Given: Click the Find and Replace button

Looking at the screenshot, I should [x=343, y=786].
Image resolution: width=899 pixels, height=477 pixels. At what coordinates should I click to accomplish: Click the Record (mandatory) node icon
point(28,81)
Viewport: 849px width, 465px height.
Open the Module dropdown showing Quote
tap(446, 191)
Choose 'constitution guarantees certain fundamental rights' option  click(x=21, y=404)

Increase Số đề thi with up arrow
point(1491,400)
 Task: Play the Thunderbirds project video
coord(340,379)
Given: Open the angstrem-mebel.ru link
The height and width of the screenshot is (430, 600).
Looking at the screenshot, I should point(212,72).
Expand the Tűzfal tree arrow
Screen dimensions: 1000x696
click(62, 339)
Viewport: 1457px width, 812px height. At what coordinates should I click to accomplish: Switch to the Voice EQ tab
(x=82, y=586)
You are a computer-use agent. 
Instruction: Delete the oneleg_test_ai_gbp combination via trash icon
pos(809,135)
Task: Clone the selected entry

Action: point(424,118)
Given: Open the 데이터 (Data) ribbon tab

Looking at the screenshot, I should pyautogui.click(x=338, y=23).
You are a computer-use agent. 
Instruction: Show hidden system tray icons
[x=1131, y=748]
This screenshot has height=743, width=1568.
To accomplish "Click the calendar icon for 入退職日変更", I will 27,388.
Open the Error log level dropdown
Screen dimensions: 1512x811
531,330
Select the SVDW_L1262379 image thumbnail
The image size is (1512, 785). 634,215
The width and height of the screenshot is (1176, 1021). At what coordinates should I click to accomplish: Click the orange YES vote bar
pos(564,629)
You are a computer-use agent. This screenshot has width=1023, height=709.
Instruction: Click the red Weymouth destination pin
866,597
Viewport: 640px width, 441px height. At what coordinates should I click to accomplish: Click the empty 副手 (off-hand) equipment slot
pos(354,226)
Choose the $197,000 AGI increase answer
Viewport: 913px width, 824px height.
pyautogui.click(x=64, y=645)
● ● ● ● ● ● ●
• Goal:
Can you return all of the entries above word for word, with nothing changed?

• Task answer:
Given: Click the Find and Replace button

Looking at the screenshot, I should [x=343, y=786].
Image resolution: width=899 pixels, height=477 pixels. At what coordinates should I click to accomplish: Click the Record (mandatory) node icon
point(28,81)
Viewport: 849px width, 465px height.
Open the Module dropdown showing Quote
tap(446, 191)
Choose 'constitution guarantees certain fundamental rights' option  click(x=21, y=404)

Increase Số đề thi with up arrow
point(1491,400)
 Task: Play the Thunderbirds project video
coord(340,379)
Given: Open the angstrem-mebel.ru link
The height and width of the screenshot is (430, 600).
Looking at the screenshot, I should point(212,72).
Expand the Tűzfal tree arrow
Screen dimensions: 1000x696
click(62, 339)
Viewport: 1457px width, 812px height. At what coordinates should I click to accomplish: Switch to the Voice EQ tab
(x=82, y=586)
You are a computer-use agent. 
Instruction: Delete the oneleg_test_ai_gbp combination via trash icon
pos(809,135)
Task: Clone the selected entry

Action: point(424,118)
Given: Open the 데이터 (Data) ribbon tab

Looking at the screenshot, I should pyautogui.click(x=338, y=23).
You are a computer-use agent. 
Instruction: Show hidden system tray icons
[x=1131, y=748]
This screenshot has height=743, width=1568.
To accomplish "Click the calendar icon for 入退職日変更", I will 27,388.
Open the Error log level dropdown
Screen dimensions: 1512x811
531,330
Select the SVDW_L1262379 image thumbnail
The image size is (1512, 785). 634,215
The width and height of the screenshot is (1176, 1021). At what coordinates should I click to accomplish: Click the orange YES vote bar
pos(564,629)
You are a computer-use agent. This screenshot has width=1023, height=709.
Instruction: Click the red Weymouth destination pin
866,597
Viewport: 640px width, 441px height. At what coordinates should I click to accomplish: Click the empty 副手 (off-hand) equipment slot
pos(354,226)
Choose the $197,000 AGI increase answer
Viewport: 913px width, 824px height.
pyautogui.click(x=64, y=645)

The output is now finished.